*SUPPLIED MATERIAL*.
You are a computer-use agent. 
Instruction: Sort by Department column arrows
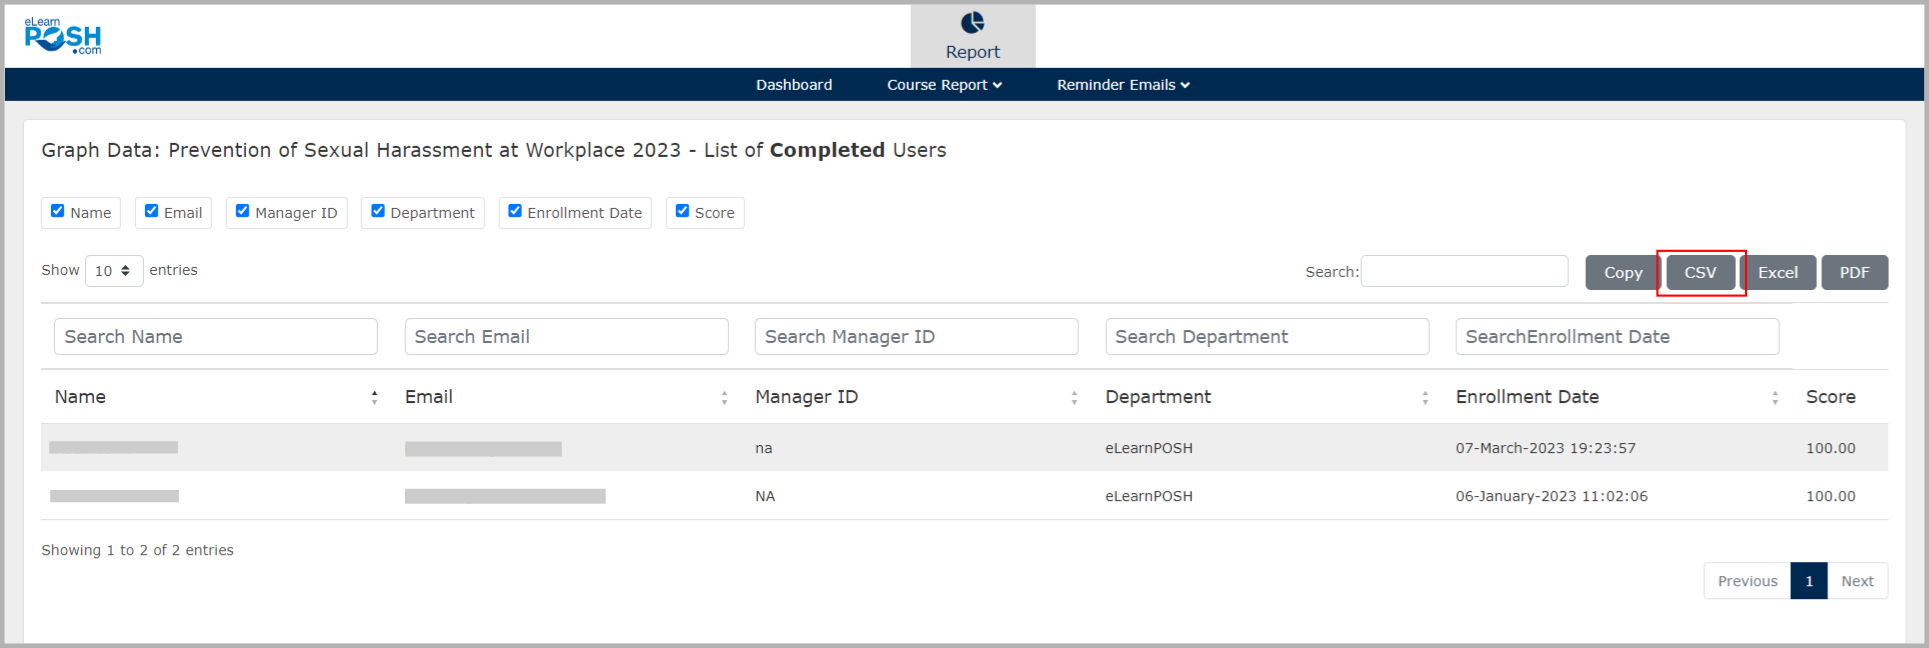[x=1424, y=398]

...

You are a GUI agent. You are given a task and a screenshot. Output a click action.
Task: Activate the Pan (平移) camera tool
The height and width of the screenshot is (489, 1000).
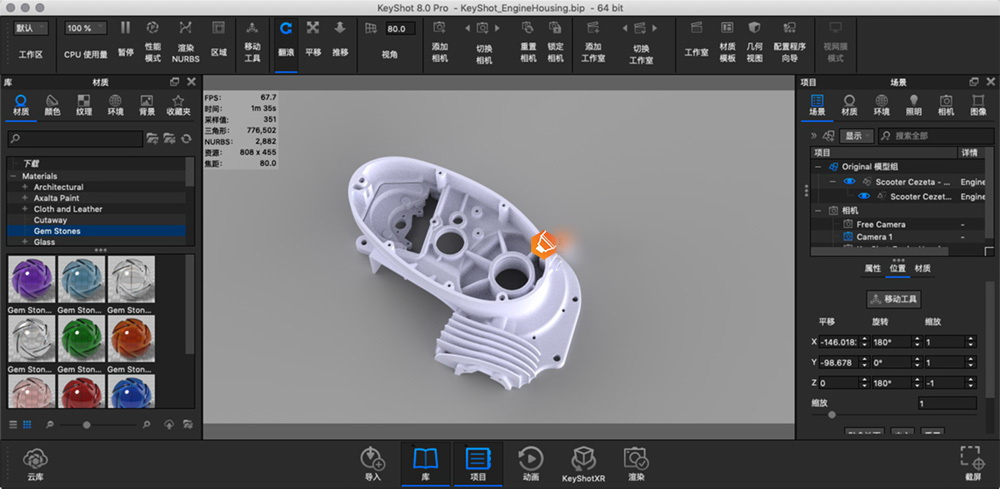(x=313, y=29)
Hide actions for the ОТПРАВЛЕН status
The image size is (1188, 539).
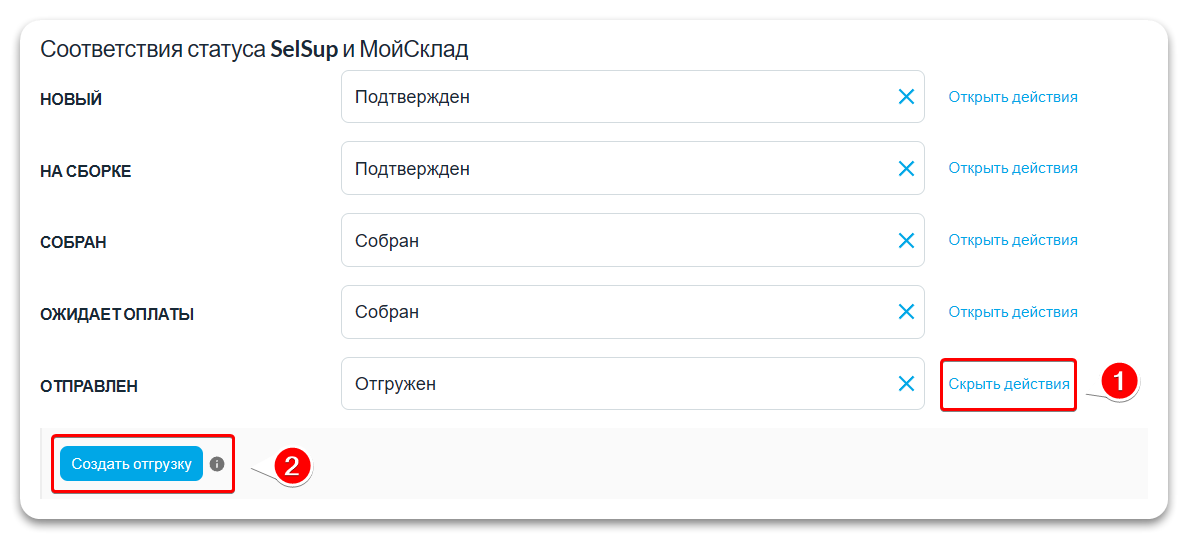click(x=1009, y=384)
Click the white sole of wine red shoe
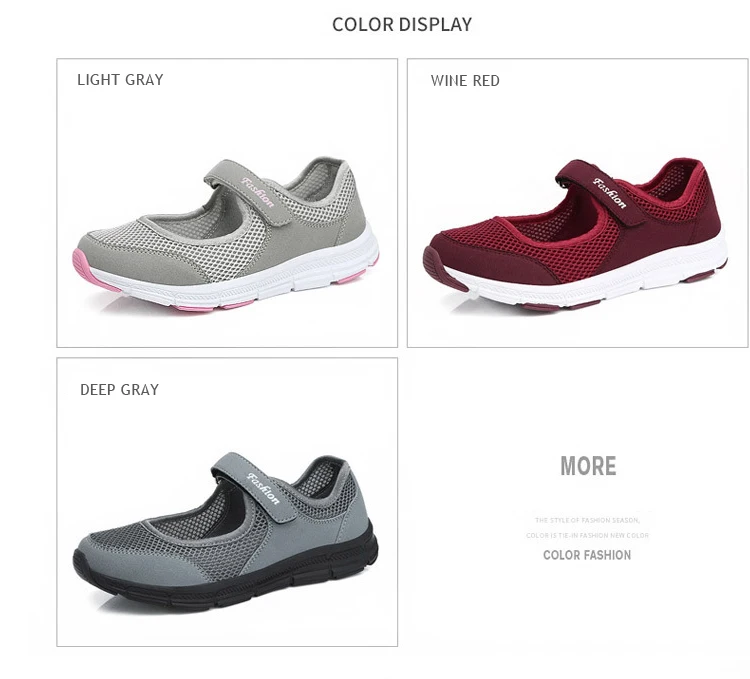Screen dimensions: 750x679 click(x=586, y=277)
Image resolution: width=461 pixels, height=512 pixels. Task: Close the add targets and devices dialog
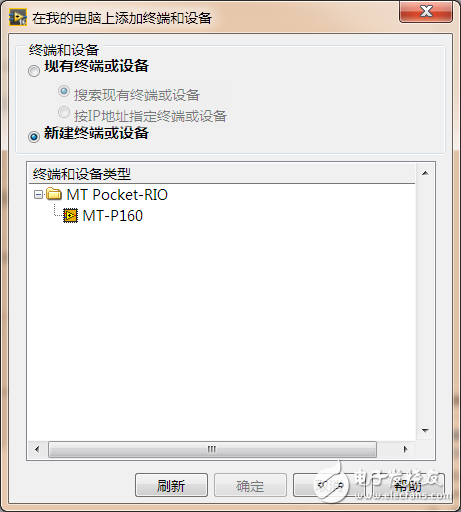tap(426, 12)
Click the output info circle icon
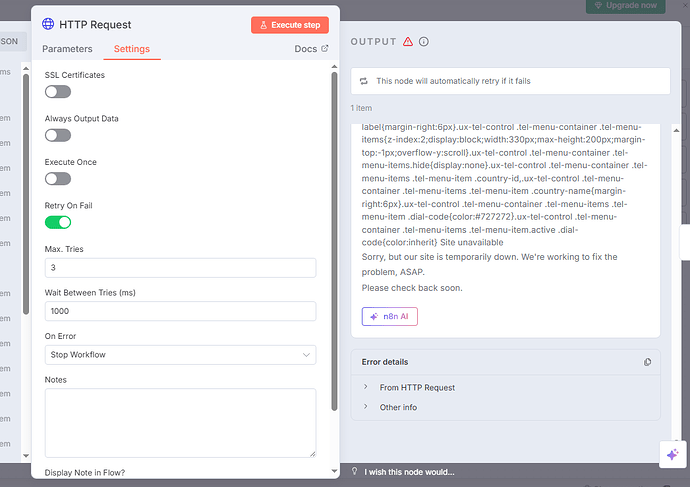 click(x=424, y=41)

*DIRECTIVE*. Copy the records from the line with "Image resolution: width=461" up to and including the line with "click(x=424, y=41)", swapping "dialog" for "window" and keeping everything else the same. Omit the pictures from your answer.

*WRITTEN SOLUTION*.
Image resolution: width=461 pixels, height=512 pixels. Task: Close the add targets and devices window
tap(426, 12)
Click the output info circle icon
 click(x=424, y=41)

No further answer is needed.